Eigentlich haben die Eidgenössischen Räte in der vergangenen Frühlingssession 5,4 Milliarden Franken für den Ausbau der Bahninfrastruktur beschlossen. Das entsprechende Bundesgesetz über die «Zukünftige Entwicklung der Bahninfrastruktur» (ZEB) ist seit 1. September in Kraft. Doch wer sich in der Tiefbaubranche auf neue Aufträge gefreut hat, muss einen langen Atem haben. Vor kurzem haben das Bundesamt für Verkehr (BAV) und die SBB bekanntgegeben, dass ab 2010 erst einmal 2,7 Milliarden Franken für rund 60 Projekte zur Verfügung stehen werden. Die wichtigsten sind:
  • 4. Gleis zwischen Lausanne und Renensn Entflechtung Wylerfeld in Bernn Kreuzungsfreier Abzweiger zum Adlertunnel in Liestal BL
  • Eppenbergtunnel zwischen Olten SO und Aaraun Kapazitätsausbau zwischen Zürich HB und Oerlikon im Zusammenhang mit der Durchmesserlinien 4. Gleis zwischen Winterthur und Tössmühle sowie zwischen Effretikon und Hürlistein ZH
  • Zufahrten Gotthardachse

Mit der Ausführung dieser Projekte kann aber nach Auskunft des BAV erst zwischen 2013 und 2015 begonnen werden. Einerseits ist die «zeitgleiche Umsetzung» aller bewilligten Projekte wegen der knappen finanziellen Mittel nicht möglich, und anderseits muss die Baustellenplanung auf dem Bahnnetz ohnehin gestaffelt erfolgen, erklärt das BAV. «Nächstes Jahr werden zwar schon erste Mittel fliessen, beispielsweise für die bereits in Bau befindliche Durchmesserlinie in Zürich», sagte BAV-Sprecher Gregor Saladin auf Anfrage, «doch die meisten Projekte werden erst in zwei bis drei Jahren in Angriff genommen». Die Fertigstellung dieser Bauvorhaben ist für 2025 vorgesehen.

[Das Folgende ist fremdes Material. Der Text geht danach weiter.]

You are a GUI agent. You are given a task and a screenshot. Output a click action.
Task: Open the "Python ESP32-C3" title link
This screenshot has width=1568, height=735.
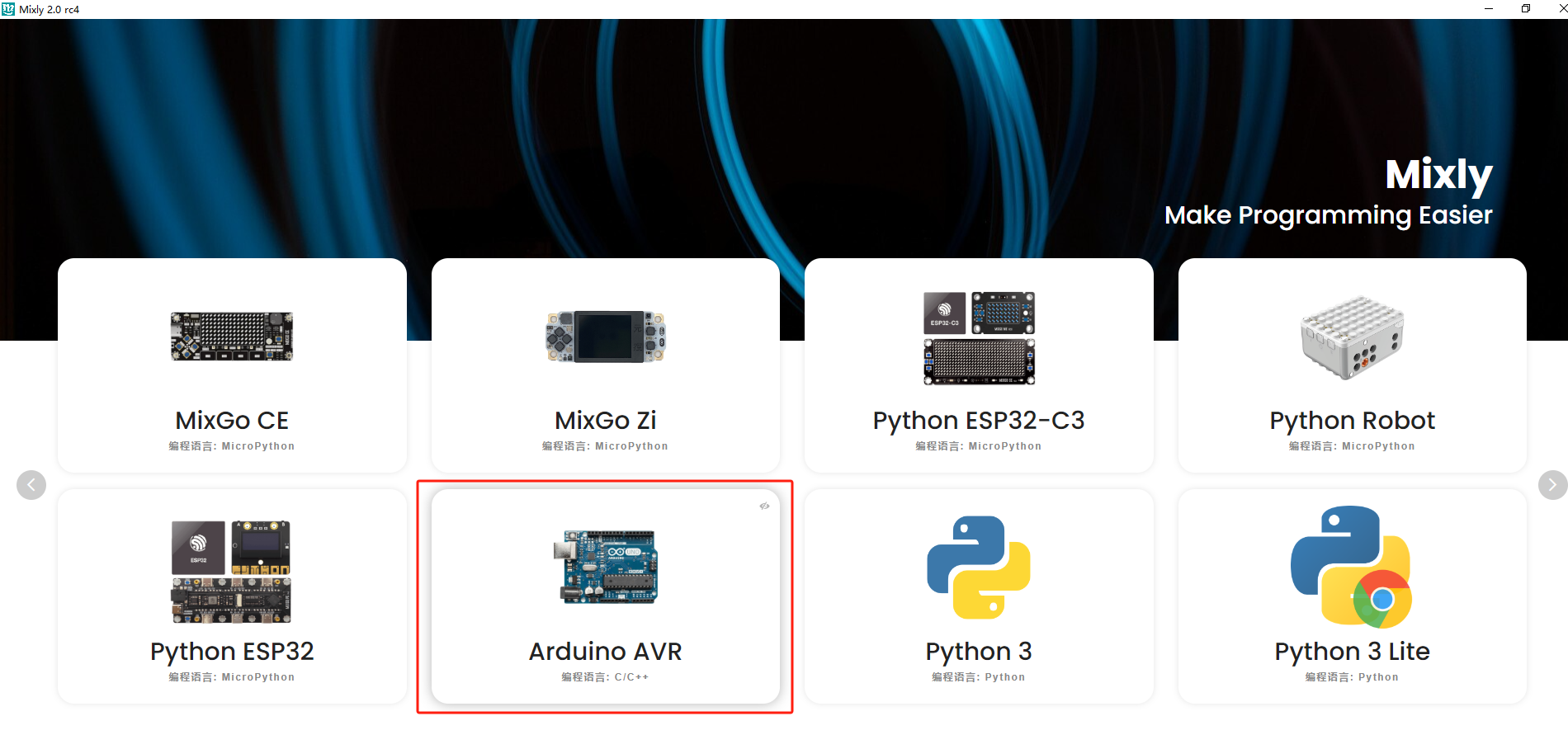pyautogui.click(x=979, y=421)
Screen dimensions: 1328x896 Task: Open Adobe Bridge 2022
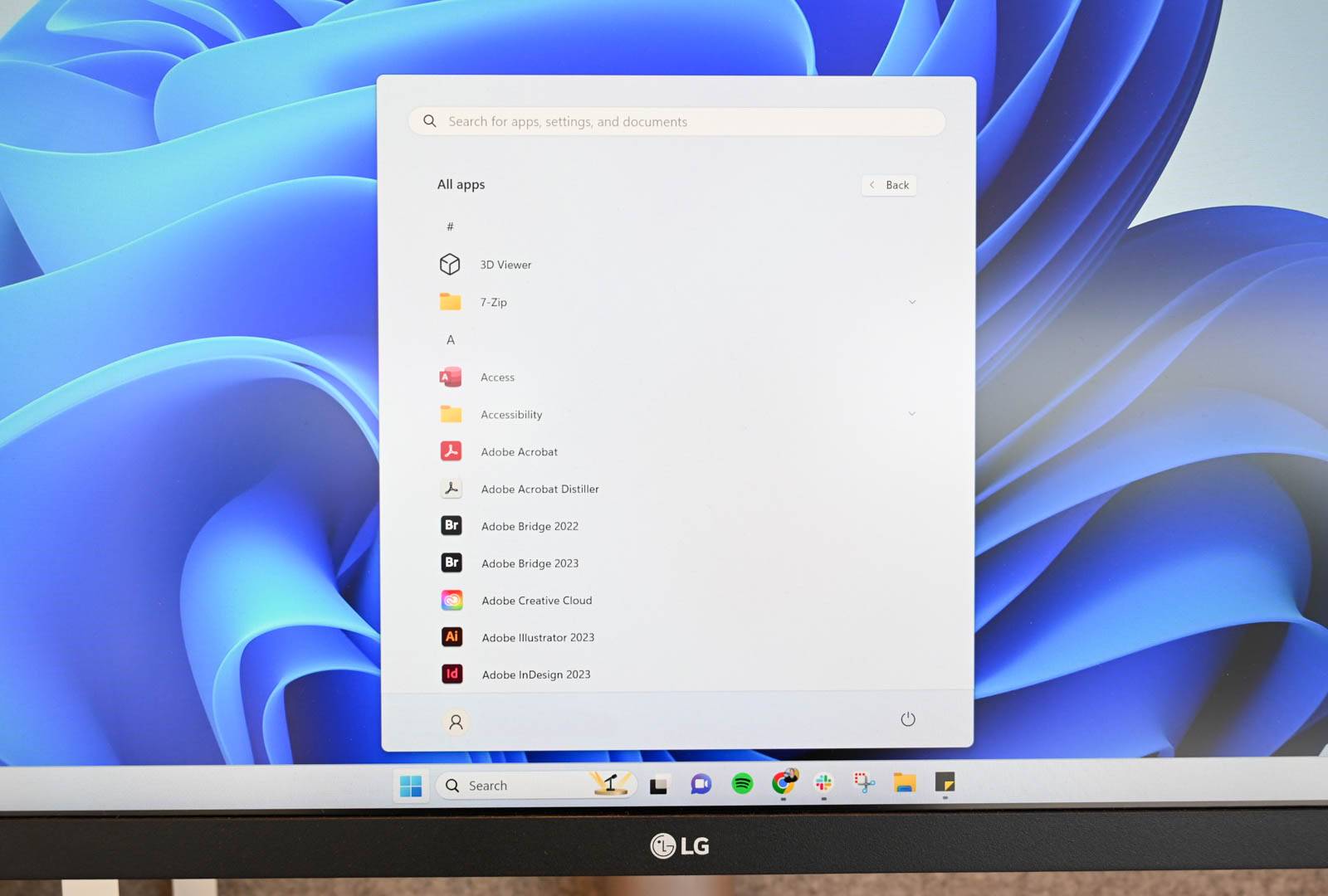coord(530,526)
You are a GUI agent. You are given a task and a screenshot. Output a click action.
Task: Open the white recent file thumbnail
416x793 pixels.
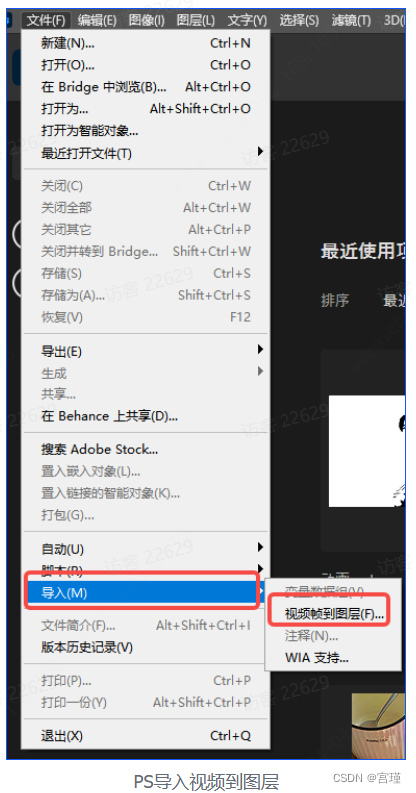pos(367,451)
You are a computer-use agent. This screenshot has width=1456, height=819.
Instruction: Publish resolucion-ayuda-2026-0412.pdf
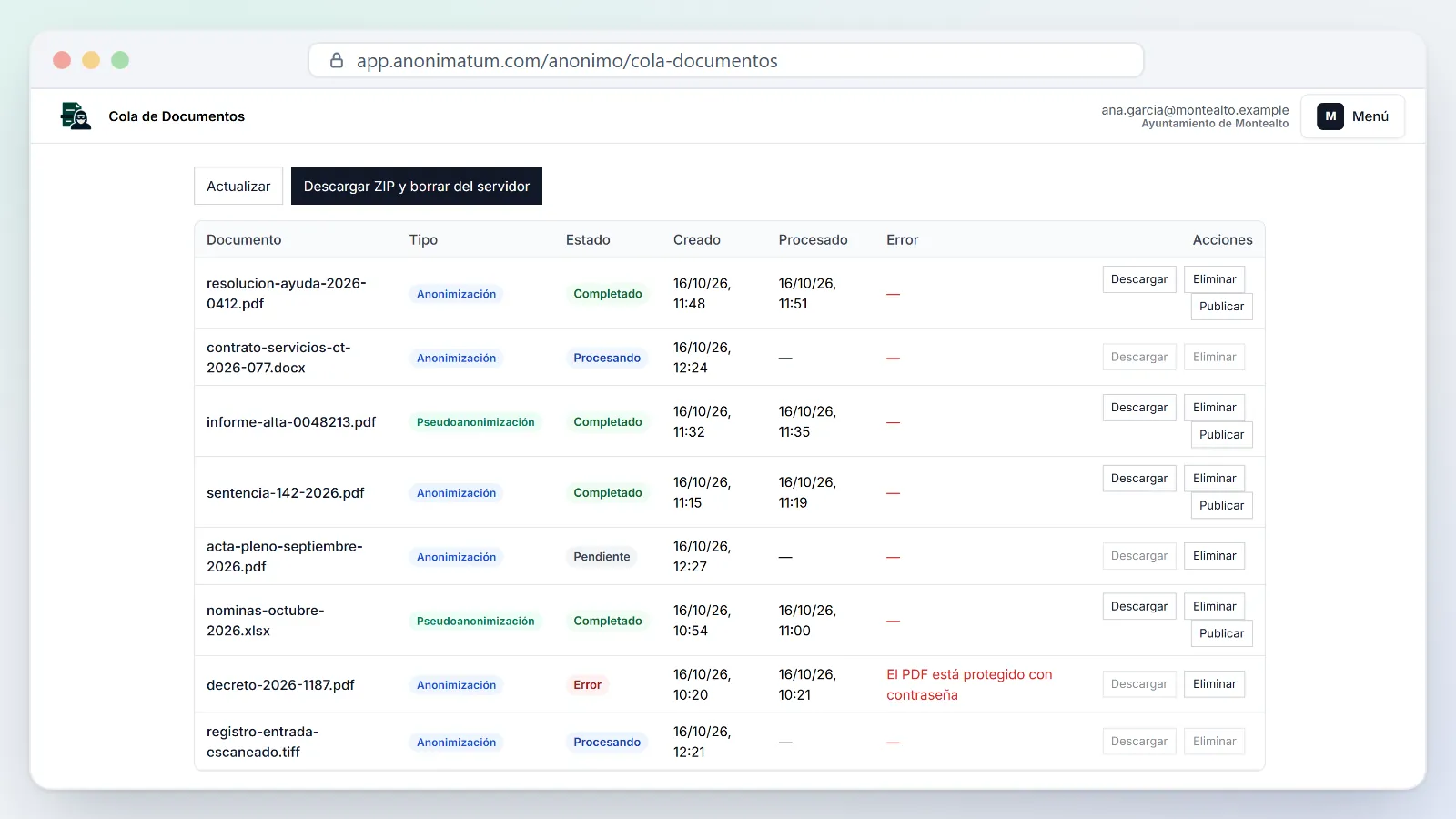1221,307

Finanziert werden diese Projekte bekanntlich zu zwei Dritteln aus der Schwerverkehrsabgabe, welche in den sogenannten FinöV-Fonds fliessen. Diese Geldquelle ist zwar ergiebig, kann aber nicht alle «Mühlen» speisen. Laut Saladin können nächstes Jahr schätzungsweise 1,5 Milliarden Franken dem FinöV entnommen werden, bei geplanten Ausgaben von 1,6 Milliarden. Die Differenz wird gemäss dem BAV-Sprecher durch Bevorschussung des FinöV-Fonds ausgeglichen. Die dazu notwendigen Mittel werden bei den Banken beschafft.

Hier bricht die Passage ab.